1) 30 ans après la loi, une fraction non négligeable de l'opinion publique continue encore de penser que la peine de mort devrait être rétablie, notamment pour des crimes particulièrement odieux. Votre combat n'aura-t-il donc jamais de fin ? Quel message la gauche doit-elle porter face à l'irrationalité du message insécuritaire martelé par une large fraction de la droite ?
Je rappelle qu'aujourd'hui le rétablissement de la peine de mort est impossible. Cette impossibilité résulte à la fois des engagements internationaux de la France, et de sa Constitution. La France a en effet ratifié les deux protocoles, ns° 6 et 13, du Conseil de l'Europe, et le protocole additionnel au Pacte sur les droits civils et politiques des Nations Unies qui tous trois prohibent pour toujours le recours à la peine de mort. En outre, en 2007, le Président Chirac, dans le prolongement de l'action de François Mitterrand, a fait inscrire l'abolition de la peine de mort dans la Constitution française. Il ne peut s'agir donc que de gesticulation médiatique de la part de ceux qui aujourd'hui prônent son rétablissement.
2) Des voix s'élèvent, comme celle d'Amnesty international, pour dire que l'abolition doit s'accompagner d'une révision profonde du système carcéral pour les peines de longue durée. N’est-il pas urgent de compléter votre loi par une organisation plus claire, plus humaine, des peines de substitution ?

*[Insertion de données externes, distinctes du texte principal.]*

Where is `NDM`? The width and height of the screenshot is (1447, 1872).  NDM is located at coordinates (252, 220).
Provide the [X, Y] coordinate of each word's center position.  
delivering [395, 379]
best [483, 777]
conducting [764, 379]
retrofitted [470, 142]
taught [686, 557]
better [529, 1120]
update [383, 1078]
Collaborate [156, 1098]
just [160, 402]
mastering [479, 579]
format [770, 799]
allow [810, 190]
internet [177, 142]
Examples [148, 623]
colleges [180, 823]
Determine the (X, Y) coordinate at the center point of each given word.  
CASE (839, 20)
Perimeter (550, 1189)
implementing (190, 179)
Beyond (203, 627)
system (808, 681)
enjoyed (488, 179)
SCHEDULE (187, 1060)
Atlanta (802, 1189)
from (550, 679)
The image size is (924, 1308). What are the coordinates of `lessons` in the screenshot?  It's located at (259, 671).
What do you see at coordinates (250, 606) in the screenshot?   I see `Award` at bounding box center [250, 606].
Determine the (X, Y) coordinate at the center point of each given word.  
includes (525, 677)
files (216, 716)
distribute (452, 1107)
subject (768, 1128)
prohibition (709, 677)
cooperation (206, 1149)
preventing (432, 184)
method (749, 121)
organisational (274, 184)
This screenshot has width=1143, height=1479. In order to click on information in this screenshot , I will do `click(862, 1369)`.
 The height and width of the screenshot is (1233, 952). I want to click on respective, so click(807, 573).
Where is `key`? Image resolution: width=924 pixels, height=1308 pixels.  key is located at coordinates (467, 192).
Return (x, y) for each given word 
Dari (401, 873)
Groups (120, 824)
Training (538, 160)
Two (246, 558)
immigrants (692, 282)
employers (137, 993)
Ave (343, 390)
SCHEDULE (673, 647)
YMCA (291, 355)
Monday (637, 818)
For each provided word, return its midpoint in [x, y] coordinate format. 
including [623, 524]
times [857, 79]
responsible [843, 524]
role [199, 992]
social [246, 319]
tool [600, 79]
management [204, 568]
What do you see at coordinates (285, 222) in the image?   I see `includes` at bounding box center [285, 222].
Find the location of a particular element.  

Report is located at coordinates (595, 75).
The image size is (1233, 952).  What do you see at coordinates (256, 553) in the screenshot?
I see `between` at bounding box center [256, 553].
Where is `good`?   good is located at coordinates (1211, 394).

J'ai initié en 1983 une réforme de la condition carcérale. Mais c'est une question qui demeure d'actualité en dépit des progrès réalisés depuis 30 ans. Il faut continuer la lutte.
3) Trente ans après le 18 septembre 1981, une centaine de pays ont entendu votre message et décidé d'abolir la peine de mort. Et pourtant la Chine, les USA, l'Iran et d'autres grands pays continuent d'appliquer la peine capitale. N'est-il pas temps que la France prenne une initiative, par exemple à l'ONU, pour relancer le combat pour son abolition ?
Cette initiative a déjà été lancée par l'Union européenne et évidemment soutenue par la France. Elle a abouti à l'adoption de trois résolutions de l'Assemblée générale des Nations Unies demandant un moratoire universel sur le recours à la peine de mort, dont la dernière en décembre 2010. Je suis persuadé que l'abolition de la peine de mort est en marche partout dans le monde, portée par des milliers de militants abolitionnistes.
4) Votre vie politique, comme ministre, puis comme sénateur, a été marquée par un combat incessant pour une grande cause qui touche au cœur même du progrès de l'humanité. Quelle grande cause auriez-vous le souhait de prendre à bras le corps aujourd'hui ?
Améliorer la condition des mineurs en danger ou délinquants dans la plupart des Etats est à mes yeux une priorité à laquelle je consacre déjà beaucoup d'énergie, avec l'Unicef notamment. Je continuerai naturellement d'œuvrer en ce sens après mon départ du Sénat.